4.5    De voorzitter voegt nog toe dat niet “het verlies van de zaak” van klager, maar de omstandigheid dat de uitkomst van de zaak een vermogenstoename heeft teweeggebracht bij klager, heeft geleid tot intrekking van de toevoeging. Er is op dit punt ook geen sprake van ontoereikende informatievoorziening van verweerster aan klager en ook in zoverre is de klacht kennelijk ongegrond. 
Klachtonderdeel c)
4.6    De voorzitter vat dit klachtonderdeel op als het verwijt dat verweerster klager te veel heeft laten betalen voor haar werkzaamheden. 
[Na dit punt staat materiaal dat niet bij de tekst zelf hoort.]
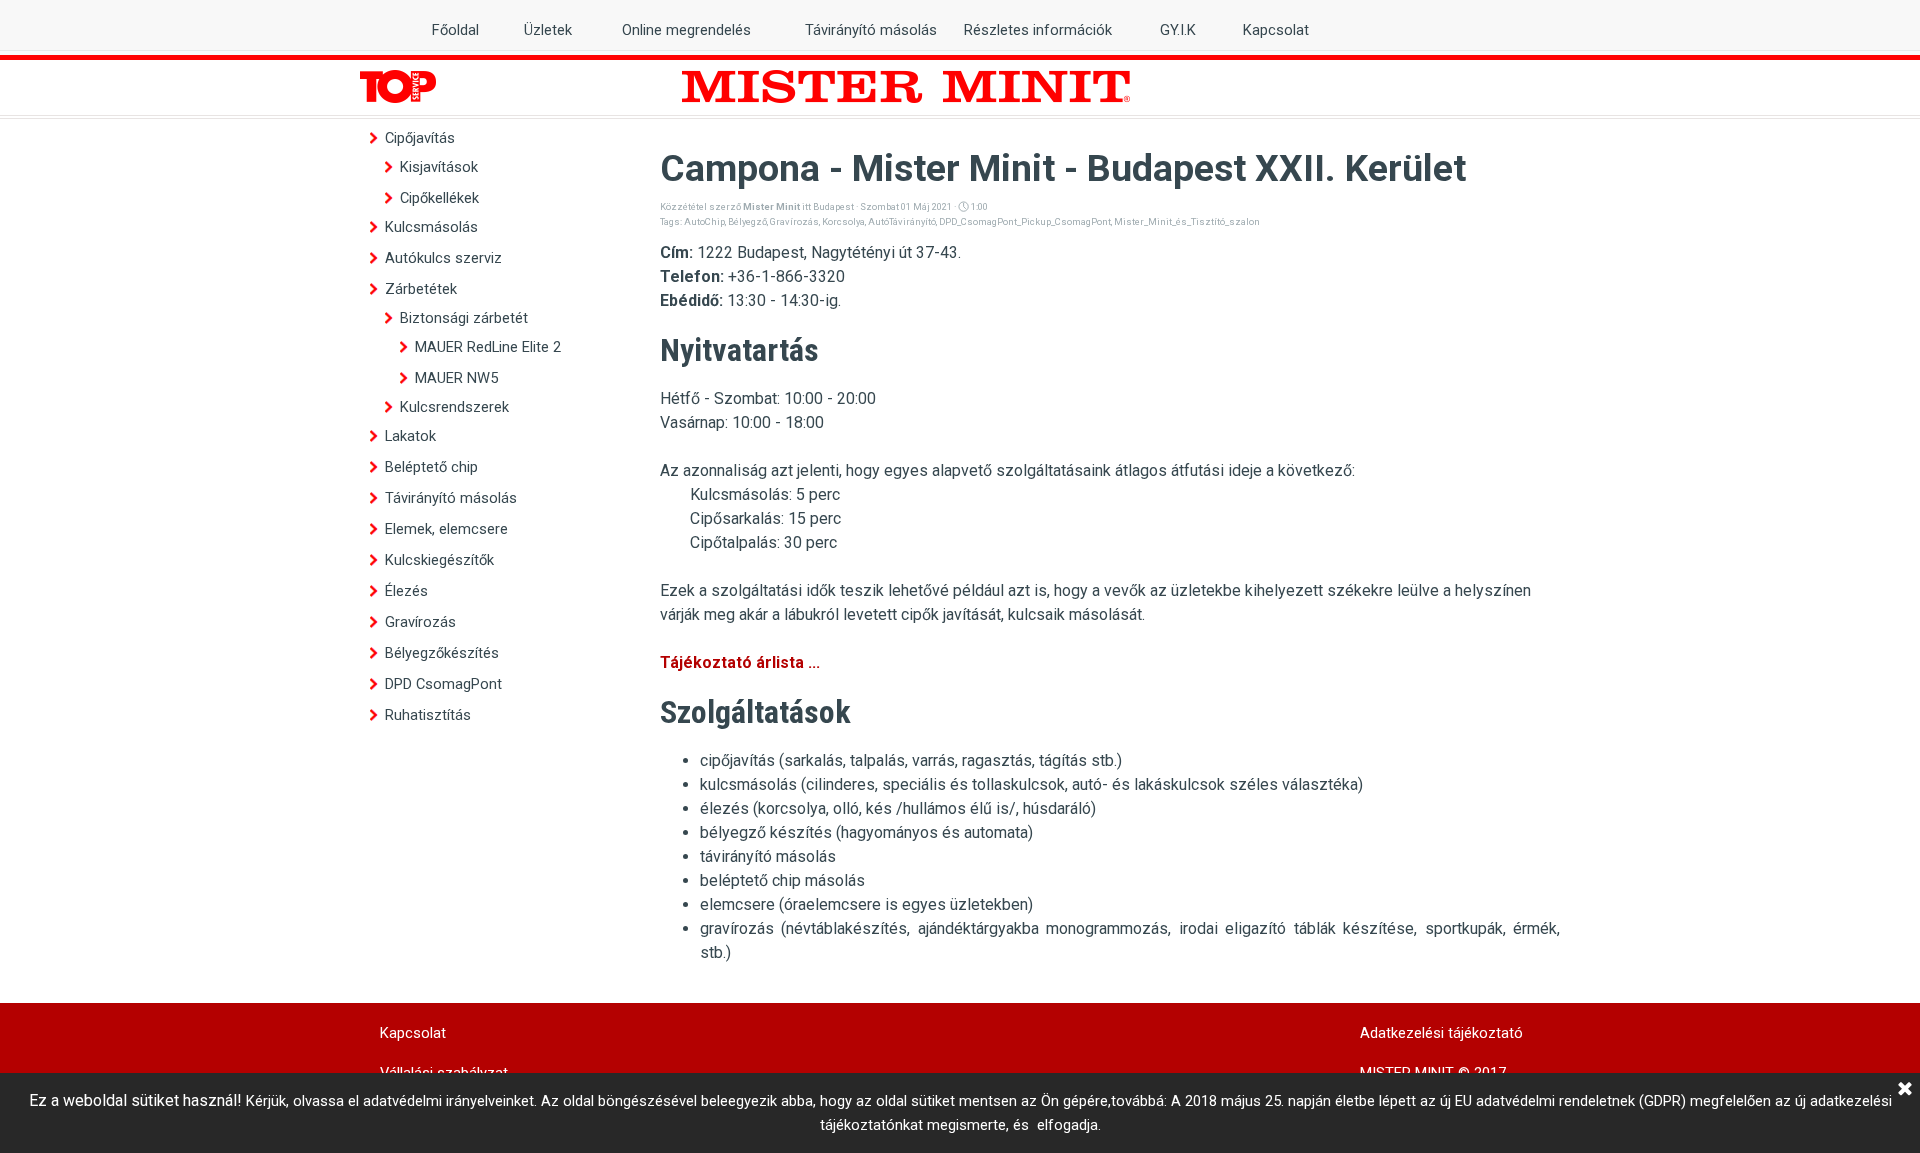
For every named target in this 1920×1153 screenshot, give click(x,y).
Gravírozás (420, 622)
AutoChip (704, 221)
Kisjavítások (439, 167)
4.7    De voorzitter stelt voorop dat de tuchtrechter volgens vaste jurisprudentie niet oordeelt over declaratiegeschillen. De tuchtrechter moet echter wel beoordelen of excessief is gedeclareerd. De voorzitter heeft echter geen grond om aan te dat verweerster voor haar werkzaamheden excessief heeft gedeclareerd. Dit betekent dat klachtonderdeel c bij gebrek aan een voldoende feitelijke onderbouwing ook kennelijk ongegrond zal worden verklaard. 
Slotsom
4.8    Op grond van het voorgaande zal de voorzitter de klacht, met toepassing van artikel 46j Advocatenwet, daarom kennelijk ongegrond verklaren.


BESLISSING
De voorzitter verklaart: 
de klacht, met toepassing van artikel 46j Advocatenwet, kennelijk ongegrond.

Aldus beslist door mr. G.A.F.M. Wouters, voorzitter, bijgestaan door mr. A. Tijs als griffier en uitgesproken in het openbaar op 30 maart 2022.